In policy gradient, logit changes are proportional to action advantages, so the covariance term can be approximated as:
\[ \mathrm{Cov} \left( \log \pi_\theta(a \mid s), A(a) \right) \]
A high-covariance token is one for which \(\log \pi_\theta(a \mid s)\) and \(A(a)\) are strongly positively correlated. In other words, the token already has high probability and also receives high advantage. Further reinforcing such tokens pushes probability mass toward a small set of actions and accelerates the entropy drop.
Entropy control can therefore be framed as constraining gradient updates on high-covariance tokens. The paper discusses two variants.
Clip-Cov randomly clips gradients for some high-covariance tokens during policy-gradient updates. The clipping criterion uses a covariance threshold range:
\[ \omega_{\mathrm{low}} < \mathrm{Cov} < \omega_{\mathrm{high}} \]
The entropy level is controlled through the clipping ratio \(r\) and the threshold interval \((\omega_{\mathrm{low}}, \omega_{\mathrm{high}})\).
KL-Cov applies a KL penalty to the top-\(k\) tokens by covariance rank, and tunes entropy through the penalty coefficient \(\beta\):
\[ L_{\mathrm{policy}} = -\mathbb{E} \left[ \frac{\pi_\theta(y_i)}{\pi_{\mathrm{old}}(y_i)} A(y_i) \right] + \beta \cdot D_{\mathrm{KL}} \left( \pi_\theta \Vert \pi_{\mathrm{old}} \right)_{\mathrm{top}\text{-}k} \]

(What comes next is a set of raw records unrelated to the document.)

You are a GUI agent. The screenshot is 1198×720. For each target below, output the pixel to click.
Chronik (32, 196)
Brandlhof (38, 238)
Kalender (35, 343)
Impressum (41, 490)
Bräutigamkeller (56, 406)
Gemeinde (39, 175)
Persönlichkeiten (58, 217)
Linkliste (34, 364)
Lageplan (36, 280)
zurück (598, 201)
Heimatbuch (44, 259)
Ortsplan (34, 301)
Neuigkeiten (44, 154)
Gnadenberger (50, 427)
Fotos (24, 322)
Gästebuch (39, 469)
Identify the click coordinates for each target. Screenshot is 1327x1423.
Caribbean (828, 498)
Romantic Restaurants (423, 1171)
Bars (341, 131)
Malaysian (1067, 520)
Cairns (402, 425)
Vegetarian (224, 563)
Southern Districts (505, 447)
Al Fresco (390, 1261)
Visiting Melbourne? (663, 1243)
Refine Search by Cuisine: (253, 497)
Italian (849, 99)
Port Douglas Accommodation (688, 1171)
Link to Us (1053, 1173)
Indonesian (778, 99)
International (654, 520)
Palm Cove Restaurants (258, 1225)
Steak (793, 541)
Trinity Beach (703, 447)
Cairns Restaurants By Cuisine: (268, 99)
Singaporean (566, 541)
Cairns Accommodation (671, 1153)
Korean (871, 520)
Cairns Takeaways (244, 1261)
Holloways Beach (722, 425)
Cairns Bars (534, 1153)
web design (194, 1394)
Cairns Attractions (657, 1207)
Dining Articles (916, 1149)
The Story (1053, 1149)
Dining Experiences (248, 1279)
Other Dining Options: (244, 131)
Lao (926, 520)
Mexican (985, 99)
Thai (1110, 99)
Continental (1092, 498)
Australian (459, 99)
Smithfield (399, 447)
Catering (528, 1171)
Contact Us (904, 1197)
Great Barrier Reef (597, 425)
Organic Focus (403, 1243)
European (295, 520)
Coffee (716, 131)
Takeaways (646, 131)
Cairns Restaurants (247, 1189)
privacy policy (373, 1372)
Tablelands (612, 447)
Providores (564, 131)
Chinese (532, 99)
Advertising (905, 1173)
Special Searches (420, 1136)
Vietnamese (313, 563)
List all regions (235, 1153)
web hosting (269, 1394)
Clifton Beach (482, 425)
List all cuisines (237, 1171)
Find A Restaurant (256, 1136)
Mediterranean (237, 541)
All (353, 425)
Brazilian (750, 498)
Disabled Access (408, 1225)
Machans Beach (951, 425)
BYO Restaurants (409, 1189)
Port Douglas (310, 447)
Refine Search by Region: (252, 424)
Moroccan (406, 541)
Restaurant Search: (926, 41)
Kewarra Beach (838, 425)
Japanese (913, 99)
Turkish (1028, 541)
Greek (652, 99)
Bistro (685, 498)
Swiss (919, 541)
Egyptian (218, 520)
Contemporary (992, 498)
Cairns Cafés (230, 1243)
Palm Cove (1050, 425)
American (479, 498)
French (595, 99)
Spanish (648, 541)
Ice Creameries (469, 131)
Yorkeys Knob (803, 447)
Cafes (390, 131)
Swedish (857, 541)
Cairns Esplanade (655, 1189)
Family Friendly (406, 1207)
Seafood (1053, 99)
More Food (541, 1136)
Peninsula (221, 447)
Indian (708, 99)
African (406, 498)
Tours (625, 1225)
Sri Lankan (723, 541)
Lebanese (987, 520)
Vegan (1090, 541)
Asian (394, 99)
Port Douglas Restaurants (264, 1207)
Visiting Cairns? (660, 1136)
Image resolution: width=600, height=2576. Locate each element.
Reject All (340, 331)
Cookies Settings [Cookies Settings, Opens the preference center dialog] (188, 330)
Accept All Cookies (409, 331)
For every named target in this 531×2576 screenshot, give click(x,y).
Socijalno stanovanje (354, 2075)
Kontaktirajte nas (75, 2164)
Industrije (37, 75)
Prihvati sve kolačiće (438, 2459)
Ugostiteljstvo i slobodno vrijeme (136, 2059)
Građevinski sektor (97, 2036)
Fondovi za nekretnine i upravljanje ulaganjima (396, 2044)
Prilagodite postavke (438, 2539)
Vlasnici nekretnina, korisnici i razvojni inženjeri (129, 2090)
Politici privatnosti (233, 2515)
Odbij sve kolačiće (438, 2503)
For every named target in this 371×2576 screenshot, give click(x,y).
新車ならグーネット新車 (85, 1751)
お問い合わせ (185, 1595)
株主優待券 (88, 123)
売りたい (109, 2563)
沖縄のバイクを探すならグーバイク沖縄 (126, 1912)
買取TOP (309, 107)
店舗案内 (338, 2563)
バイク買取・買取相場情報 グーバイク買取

In the reported curves, KL-Cov produces a more stable entropy trajectory than Clip-Cov. This result is also intuitive: random clipping can prevent some high-covariance tokens from being further reinforced, but the KL penalty directly constrains their deviation from the old policy and gives a smoother control signal.

4. Summary
Entropy collapse is not merely a model becoming confident. It means that the exploration budget in RL is spent too early. SFT can tolerate low-entropy behavior because the supervised labels already provide the optimization direction. RL depends on trajectories sampled from the current policy; once policy entropy collapses, training can only optimize inside a narrow set of trajectories.
DAPO’s Clip-Higher strategy and covariance regularization address the same underlying issue: high-probability, high-advantage tokens should not monopolize early updates too quickly. Clip-Higher uses asymmetric clipping to leave room for low-probability high-advantage tokens. Covariance regularization identifies and constrains high-covariance tokens directly. Their shared goal is not to keep entropy high forever, but to make entropy decay more controlled so that performance gains are not exhausted too early.